Murillo de Aragão: Reforma ataca privilégios e as fontes da desigualdade

No final do mês passado, o Banco Mundial divulgou estudo detalhado da natureza dos gastos do governo e dos programas sociais do Brasil com soluções para escapar da desigualdade. Segundo a análise, o enorme déficit da Previdência é o grande empecilho ao ajuste nas contas públicas.
Foto: Divulgação/Banco Mundial
Foto: Divulgação/Banco Mundial

No final do mês passado, o Banco Mundial divulgou estudo detalhado da natureza dos gastos do governo e dos programas sociais do Brasil com soluções para escapar da desigualdade. Segundo a análise, o enorme déficit da Previdência é o grande empecilho ao ajuste nas contas públicas.

O ponto de partida de uma análise da Reforma da Previdência é o fato de o Brasil conviver com dois regimes de aposentadoria bastante diferentes. O primeiro é para trabalhadores do setor privado, o Regime Geral de Previdência Social (RGPS), de responsabilidade do INSS, com trabalhadores da CLT.

O outro é para funcionários públicos, conhecido como Regime Próprio de Previdência Social (RPPS), operado por fundos previdenciários, destinados a servidores públicos.

A consequência desse modelo é que, enquanto o regime utilizado pelo trabalhador privado tem 29 milhões de aposentados e déficit de quase R$ 150 bilhões, o sistema do setor público tem um buraco de R$ 77 bilhões para menos de 1 milhão de beneficiários.

As regras de contribuição e de recebimento de benefícios são distintas no caso de homens, mulheres, trabalhadores urbanos, trabalhadores rurais, professores, policiais, militares etc. Os números dizem para alguns que, se não fosse o pagamento de aposentadorias rurais, não haveria déficit no INSS.

Além disso, os privilégios acumulados pelos servidores públicos são expressivos. O mais importante deles é o valor do benefício: no caso do INSS, há um limite um pouco superior de R$ 5.000, enquanto no regime dos servidores públicos é possível detectar ganhos em torno de R$ 70 mil, conforme denúncias frequentes da mídia.

A origem da distorção está na política de remuneração dos funcionários públicos, que, ao longo do tempo, foi admitindo o acúmulo de vantagens e no passado recente permitia que a aposentadoria fosse igual ao salário percebido pelas categorias em atividade. Os vencimentos também guardam diferenças para quem trabalha no Executivo, no Legislativo ou no Judiciário.

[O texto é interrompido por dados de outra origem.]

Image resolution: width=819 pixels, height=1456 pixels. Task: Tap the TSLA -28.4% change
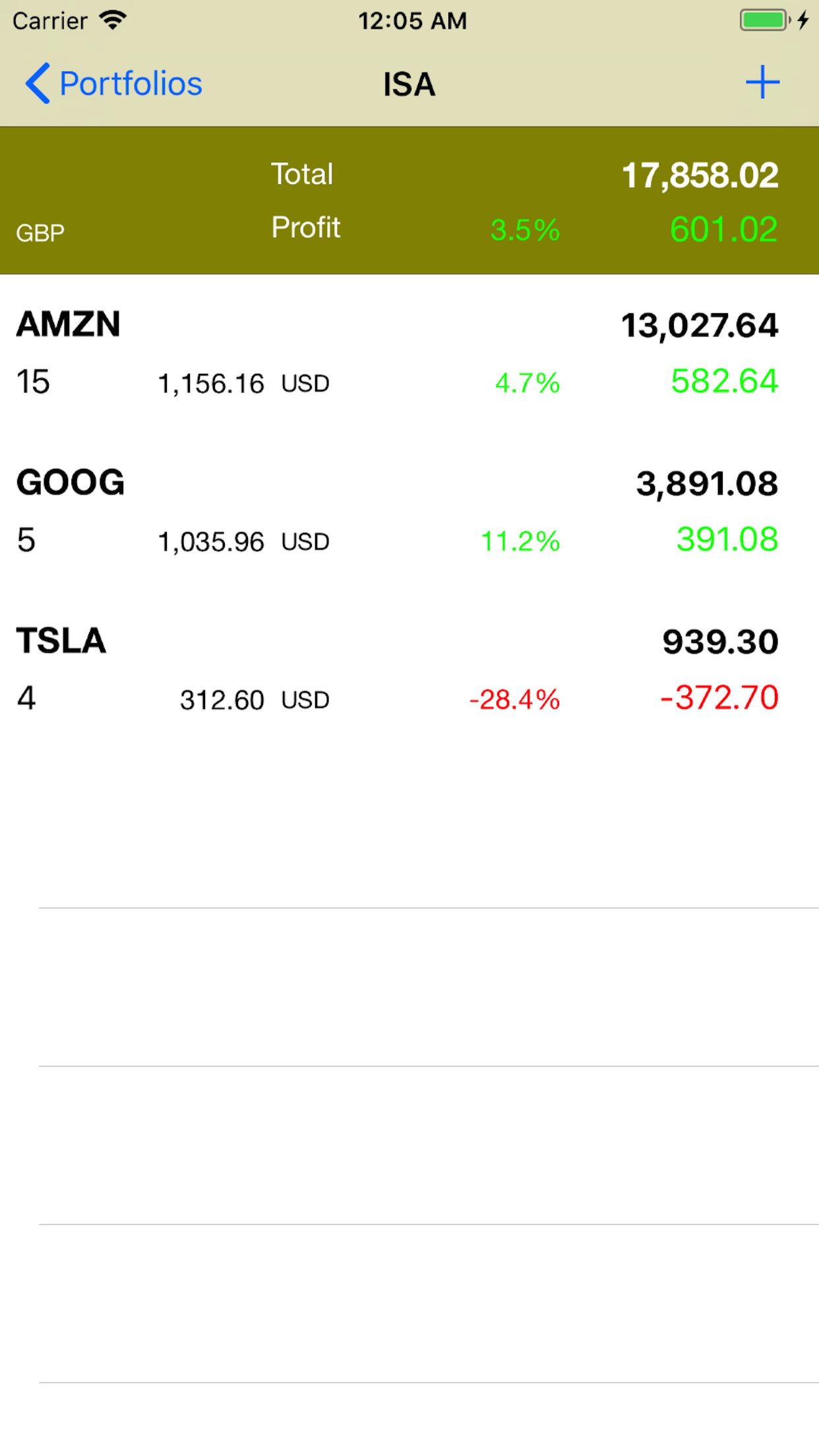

Se a dualidade do sistema é insustentável, também é possível identificar problemas no pagamento dos benefícios, em que existem diferentes modalidades. Há quem ganhe sem ter contribuído, quem ganhe por tempo de contribuição e aqueles que recebem por idade, mas hoje sem uma relação de equivalência equilibrada entre tais faixas.

É por isso que a reforma da Previdência visa mudar regras que concentram renda e aumentam a desigualdade social, segundo pregação do governo: “A reforma ataca justamente os principais fatores que geram a concentração de renda no gasto previdenciário”.

Um ponto fundamental da reforma é o estabelecimento da idade mínima de 65 anos. Isso incluirá os servidores públicos e uma regra de transição para evitar o prejuízo daqueles que estão mais próximos da hora de se aposentar.

Segundo texto do Ministério da Fazenda destinado a esclarecer aos que ainda têm dúvida sobre a equidade da PEC da reforma, quem se aposenta cedo no Brasil são os servidores públicos e os trabalhadores de altos salários do setor privado. “Eles têm empregos estáveis e conseguem comprovar 35 anos de contribuição (homem) ou 30 anos (mulheres)”.

Tal lógica não é difícil de compreender, mas os opositores da reforma procuram construir factoides para demonstrar o contrário. “Os pobres se aposentam mais velhos, mas os segmentos médios e altos se aposentam precocemente e com valor mais alto. A reforma não é um ataque ao trabalhador, e sim um ataque ao privilégio”, afirmou Paulo Tafner, pesquisador da Fipe, ao “Jornal Nacional”.